* _Action item_: Copy out the entries word for word, starting with the line that contains "coordinates (506, 372)." and running down through the line that contains "center [84, 92].".

* _Source information_:
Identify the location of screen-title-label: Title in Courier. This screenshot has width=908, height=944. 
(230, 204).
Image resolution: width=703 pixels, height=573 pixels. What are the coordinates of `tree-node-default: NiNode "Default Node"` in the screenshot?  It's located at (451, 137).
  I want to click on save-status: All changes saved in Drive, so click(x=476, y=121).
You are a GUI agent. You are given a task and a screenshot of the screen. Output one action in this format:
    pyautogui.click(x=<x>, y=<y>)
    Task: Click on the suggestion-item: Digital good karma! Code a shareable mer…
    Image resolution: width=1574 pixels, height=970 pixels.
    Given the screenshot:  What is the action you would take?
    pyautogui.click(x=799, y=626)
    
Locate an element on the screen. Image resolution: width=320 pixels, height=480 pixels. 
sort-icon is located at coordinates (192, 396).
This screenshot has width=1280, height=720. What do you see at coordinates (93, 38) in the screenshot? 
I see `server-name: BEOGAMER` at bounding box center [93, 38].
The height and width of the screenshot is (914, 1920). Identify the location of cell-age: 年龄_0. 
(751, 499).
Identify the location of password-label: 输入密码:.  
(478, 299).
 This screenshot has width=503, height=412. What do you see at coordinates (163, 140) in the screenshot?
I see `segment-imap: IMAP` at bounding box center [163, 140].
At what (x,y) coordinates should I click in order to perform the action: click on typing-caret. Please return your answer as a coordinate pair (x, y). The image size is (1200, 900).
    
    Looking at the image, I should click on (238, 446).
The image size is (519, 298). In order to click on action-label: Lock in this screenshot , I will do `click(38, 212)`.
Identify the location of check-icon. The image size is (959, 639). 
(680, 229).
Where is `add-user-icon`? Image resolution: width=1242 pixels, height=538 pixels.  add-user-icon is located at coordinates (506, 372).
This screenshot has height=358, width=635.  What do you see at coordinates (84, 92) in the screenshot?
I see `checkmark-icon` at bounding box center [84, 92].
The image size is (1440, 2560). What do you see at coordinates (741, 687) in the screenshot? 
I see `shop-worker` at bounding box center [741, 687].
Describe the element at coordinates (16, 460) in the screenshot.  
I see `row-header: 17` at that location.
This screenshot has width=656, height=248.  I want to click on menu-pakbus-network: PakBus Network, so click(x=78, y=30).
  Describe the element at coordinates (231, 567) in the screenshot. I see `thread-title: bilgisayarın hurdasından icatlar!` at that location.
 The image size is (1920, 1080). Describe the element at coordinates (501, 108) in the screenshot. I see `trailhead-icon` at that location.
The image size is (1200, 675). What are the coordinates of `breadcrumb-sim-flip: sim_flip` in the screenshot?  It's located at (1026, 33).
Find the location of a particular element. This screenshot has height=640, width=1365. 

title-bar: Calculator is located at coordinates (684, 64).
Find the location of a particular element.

* _Task answer_:
Where is `add-user-icon`? Image resolution: width=1242 pixels, height=538 pixels.  add-user-icon is located at coordinates (506, 372).
This screenshot has height=358, width=635.  What do you see at coordinates (84, 92) in the screenshot?
I see `checkmark-icon` at bounding box center [84, 92].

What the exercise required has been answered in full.